After you enable and configure TKGI cluster discovery in the Healthwatch tile, you must configure TKGI to allow the Prometheus instance to scrape metrics from TKGI clusters.

To configure TKGI:

  1. Return to the Ops Manager Installation Dashboard.

  2. Click the Tanzu Kubernetes Grid Integrated Edition tile.

  3. Select Host Monitoring.

  4. Under Enable Telegraf Outputs?, select Yes.

  5. Enable the Include etcd metrics checkbox to send etcd server and debugging metrics to Healthwatch.

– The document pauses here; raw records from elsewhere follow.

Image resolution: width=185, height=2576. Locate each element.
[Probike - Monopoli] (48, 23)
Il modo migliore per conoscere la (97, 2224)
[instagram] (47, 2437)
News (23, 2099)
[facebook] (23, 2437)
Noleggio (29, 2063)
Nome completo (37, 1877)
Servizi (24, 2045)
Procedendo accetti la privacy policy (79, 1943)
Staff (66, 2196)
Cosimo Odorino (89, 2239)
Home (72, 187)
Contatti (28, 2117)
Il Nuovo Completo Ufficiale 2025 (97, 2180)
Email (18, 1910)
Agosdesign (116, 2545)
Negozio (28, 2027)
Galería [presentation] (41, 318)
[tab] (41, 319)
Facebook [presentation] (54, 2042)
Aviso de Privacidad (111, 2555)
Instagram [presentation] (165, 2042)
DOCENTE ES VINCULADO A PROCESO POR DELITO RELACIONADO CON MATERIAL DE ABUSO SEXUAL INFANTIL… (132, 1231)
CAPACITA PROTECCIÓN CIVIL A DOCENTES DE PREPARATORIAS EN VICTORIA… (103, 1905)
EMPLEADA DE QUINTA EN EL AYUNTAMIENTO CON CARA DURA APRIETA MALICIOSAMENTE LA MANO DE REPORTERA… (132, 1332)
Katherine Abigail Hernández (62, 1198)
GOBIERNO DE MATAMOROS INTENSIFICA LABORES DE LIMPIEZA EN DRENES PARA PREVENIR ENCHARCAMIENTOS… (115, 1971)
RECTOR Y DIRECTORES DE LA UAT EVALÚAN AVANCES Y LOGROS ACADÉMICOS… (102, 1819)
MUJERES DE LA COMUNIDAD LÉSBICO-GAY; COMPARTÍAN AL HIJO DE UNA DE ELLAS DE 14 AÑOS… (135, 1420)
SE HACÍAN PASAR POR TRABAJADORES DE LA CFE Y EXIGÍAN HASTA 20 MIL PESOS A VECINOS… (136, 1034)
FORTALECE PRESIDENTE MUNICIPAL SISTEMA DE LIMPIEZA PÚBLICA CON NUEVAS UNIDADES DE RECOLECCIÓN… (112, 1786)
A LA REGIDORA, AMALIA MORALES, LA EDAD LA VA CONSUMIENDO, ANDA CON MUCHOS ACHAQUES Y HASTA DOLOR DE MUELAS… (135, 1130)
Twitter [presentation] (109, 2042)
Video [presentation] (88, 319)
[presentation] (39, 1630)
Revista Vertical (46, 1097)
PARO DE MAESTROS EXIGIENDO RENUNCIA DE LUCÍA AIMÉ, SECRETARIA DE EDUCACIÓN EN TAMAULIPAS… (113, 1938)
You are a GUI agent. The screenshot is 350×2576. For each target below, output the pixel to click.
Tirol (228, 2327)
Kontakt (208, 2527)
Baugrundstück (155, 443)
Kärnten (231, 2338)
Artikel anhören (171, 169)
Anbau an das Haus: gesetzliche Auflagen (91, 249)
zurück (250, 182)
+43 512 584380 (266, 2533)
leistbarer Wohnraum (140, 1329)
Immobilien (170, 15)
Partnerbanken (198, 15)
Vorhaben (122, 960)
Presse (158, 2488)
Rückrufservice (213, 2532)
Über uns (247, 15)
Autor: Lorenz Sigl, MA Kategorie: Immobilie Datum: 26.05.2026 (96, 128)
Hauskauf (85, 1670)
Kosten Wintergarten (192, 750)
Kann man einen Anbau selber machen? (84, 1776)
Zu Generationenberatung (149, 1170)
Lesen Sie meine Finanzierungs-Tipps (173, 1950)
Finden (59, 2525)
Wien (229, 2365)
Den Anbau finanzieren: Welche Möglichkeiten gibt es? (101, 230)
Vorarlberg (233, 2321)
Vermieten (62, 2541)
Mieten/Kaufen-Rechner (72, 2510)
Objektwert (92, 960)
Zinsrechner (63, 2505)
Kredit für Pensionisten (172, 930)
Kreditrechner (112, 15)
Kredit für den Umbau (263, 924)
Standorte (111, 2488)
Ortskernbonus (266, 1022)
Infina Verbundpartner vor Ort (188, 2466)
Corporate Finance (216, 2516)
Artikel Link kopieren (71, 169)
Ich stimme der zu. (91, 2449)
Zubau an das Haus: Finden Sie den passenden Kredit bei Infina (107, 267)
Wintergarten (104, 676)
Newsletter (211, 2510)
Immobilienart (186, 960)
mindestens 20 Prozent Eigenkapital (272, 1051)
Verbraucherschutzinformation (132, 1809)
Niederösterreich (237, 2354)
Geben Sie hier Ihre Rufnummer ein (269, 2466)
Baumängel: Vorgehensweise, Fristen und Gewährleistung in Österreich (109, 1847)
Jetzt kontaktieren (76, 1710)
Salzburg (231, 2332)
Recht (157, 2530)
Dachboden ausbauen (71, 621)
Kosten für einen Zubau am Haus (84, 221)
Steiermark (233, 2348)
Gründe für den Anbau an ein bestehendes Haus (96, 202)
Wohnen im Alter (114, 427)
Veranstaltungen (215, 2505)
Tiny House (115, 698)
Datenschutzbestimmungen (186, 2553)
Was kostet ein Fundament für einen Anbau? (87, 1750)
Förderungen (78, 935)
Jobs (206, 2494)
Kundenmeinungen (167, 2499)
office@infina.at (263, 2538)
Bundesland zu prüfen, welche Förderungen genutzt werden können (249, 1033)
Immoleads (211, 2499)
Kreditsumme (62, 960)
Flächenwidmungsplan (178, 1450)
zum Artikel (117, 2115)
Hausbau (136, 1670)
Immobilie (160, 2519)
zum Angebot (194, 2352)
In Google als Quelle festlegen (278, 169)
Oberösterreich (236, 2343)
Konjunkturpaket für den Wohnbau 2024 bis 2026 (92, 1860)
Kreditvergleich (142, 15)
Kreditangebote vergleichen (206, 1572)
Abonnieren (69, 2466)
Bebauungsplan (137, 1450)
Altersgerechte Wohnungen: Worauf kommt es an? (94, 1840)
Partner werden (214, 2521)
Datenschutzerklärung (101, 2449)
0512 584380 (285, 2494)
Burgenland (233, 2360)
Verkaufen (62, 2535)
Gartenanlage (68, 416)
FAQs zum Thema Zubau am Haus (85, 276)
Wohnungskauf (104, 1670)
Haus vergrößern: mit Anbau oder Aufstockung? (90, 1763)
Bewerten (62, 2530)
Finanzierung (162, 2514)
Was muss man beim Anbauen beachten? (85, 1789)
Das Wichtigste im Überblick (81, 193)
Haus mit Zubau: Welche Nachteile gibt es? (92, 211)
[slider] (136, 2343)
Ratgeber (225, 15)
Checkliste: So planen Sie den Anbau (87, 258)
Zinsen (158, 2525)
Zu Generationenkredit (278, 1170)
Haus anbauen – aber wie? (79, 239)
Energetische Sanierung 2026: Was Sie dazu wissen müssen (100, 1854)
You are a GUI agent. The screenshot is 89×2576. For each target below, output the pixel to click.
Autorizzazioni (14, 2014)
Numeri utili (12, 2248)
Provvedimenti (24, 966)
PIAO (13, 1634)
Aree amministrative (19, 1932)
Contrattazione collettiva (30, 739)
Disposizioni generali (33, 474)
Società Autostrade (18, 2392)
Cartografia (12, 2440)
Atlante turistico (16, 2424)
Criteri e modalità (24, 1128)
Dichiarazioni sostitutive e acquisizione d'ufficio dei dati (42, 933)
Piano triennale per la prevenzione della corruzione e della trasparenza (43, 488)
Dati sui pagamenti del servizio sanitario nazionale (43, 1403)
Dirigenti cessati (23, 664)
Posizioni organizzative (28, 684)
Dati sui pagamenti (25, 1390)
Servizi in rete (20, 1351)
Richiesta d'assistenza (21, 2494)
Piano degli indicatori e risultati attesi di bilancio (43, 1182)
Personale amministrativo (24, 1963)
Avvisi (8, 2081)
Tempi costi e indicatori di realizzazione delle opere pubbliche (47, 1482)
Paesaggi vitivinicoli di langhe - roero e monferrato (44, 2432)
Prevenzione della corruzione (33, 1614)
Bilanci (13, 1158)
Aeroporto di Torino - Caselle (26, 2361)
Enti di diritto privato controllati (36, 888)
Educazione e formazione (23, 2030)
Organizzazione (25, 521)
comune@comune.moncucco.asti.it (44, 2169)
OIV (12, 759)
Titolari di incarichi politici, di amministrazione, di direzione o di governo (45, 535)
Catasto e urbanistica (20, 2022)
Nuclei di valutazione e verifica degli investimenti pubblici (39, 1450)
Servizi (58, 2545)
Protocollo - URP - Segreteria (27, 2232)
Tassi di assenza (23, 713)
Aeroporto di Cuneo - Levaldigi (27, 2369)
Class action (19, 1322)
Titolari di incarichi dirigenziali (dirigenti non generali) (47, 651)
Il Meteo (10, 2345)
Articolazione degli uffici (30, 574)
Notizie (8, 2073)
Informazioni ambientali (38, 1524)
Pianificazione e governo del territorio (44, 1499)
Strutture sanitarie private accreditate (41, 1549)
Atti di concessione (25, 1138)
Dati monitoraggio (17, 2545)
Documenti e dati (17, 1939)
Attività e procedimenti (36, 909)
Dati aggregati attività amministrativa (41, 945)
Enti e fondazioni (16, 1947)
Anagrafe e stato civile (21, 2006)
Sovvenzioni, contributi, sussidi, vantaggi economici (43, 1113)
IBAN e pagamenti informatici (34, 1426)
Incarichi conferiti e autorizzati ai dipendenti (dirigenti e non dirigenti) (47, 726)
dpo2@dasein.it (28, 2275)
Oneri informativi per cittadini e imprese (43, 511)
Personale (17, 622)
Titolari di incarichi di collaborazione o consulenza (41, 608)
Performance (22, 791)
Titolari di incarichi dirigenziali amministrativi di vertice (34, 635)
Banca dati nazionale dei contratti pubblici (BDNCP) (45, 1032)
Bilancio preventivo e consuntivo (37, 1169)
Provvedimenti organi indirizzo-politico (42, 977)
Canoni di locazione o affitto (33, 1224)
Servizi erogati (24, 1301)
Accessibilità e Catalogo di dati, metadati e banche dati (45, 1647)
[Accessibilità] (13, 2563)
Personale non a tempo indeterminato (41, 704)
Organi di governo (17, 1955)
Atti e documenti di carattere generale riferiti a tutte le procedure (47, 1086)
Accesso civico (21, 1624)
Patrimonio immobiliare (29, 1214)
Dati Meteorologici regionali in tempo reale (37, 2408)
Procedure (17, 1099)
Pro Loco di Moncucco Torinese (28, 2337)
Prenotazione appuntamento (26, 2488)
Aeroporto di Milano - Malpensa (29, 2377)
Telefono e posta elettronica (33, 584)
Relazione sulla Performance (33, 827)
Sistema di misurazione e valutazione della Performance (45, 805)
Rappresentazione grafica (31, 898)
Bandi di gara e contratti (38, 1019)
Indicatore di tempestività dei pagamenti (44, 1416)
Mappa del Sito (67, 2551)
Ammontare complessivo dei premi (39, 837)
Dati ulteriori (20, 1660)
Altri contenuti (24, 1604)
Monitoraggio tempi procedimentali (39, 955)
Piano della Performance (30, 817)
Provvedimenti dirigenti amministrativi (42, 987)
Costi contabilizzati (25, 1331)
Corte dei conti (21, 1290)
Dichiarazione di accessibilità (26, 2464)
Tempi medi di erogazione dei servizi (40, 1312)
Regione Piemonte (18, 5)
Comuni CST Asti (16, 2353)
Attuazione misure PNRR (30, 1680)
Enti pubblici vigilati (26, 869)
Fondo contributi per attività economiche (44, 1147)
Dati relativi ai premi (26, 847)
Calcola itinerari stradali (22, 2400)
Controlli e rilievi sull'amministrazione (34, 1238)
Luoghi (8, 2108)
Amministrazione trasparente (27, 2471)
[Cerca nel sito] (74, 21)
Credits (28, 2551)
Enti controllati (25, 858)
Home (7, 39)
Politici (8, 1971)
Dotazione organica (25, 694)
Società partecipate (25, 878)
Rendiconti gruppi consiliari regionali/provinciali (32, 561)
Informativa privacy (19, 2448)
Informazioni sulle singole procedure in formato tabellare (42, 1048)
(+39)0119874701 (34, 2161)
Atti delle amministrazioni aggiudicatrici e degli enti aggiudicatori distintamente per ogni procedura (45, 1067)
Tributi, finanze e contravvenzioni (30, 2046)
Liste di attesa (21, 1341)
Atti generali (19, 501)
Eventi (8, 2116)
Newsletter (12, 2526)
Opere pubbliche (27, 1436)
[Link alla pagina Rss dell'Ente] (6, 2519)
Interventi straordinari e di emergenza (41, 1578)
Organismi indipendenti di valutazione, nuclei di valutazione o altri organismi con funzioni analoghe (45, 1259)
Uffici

  6. For Setup Telegraf Outputs, provide the following TOML configuration file:

    [[outputs.prometheus_client]]
          listen = ":10200"
    

    You must use 10200 as the listening port to enable the Prometheus instance to scrape Telegraf metrics. For more information about creating a configuration file in TKGI, see Create a Configuration File in Configuring Telegraf in TKGI in the TKGI documentation.

  7. Click Save.

  8. For each plan you want to monitor:

    1. Select the plan you want to monitor. For example, Plan 2.
    2. For (Optional) Add-ons - Use with caution, enter the following YAML snippet to create the roles required to enable the Prometheus instance to scrape metrics from your TKGI clusters:

    ---
    apiVersion: rbac.authorization.k8s.io/v1
    kind: ClusterRole
    metadata:
      name: healthwatch
    rules:
    - resources:
        - pods/proxy
        - pods
        - nodes
        - nodes/proxy
        - namespace/pods
        - endpoints
        - services
      verbs:
        - get
        - watch
        - list
      apiGroups:
        - ""
    - nonResourceURLs: ["/metrics"]
      verbs: ["get"]
    ---
    apiVersion: rbac.authorization.k8s.io/v1
    kind: ClusterRoleBinding
    metadata:
      name: healthwatch
    roleRef:
      apiGroup: ""
      kind: ClusterRole
      name: healthwatch
    subjects:
    - apiGroup: ""
      kind: User
      name: healthwatch
    

    If (Optional) Add-ons - Use with caution already contains other API resource definitions, append the above YAML snippet to the end of the existing resource definitions, followed by a newline character.

  9. Click Save.

  10. Select Errands.

  11. Ensure that the Upgrade all clusters errand is enabled. Running this errand configures your TKGI clusters with the roles you created in the (Optional) Add-ons - Use with caution field of the plans you monitor in a previous step.

  12. Click Save.

Troubleshooting TKGI Cluster Discovery Failure

TKGI cluster discovery can fail if the Prometheus instance fails to scrape metrics from your TKGI clusters. To troubleshoot TKGI cluster discovery failure, see Troubleshooting Missing TKGI Cluster Metrics in Troubleshooting Healthwatch.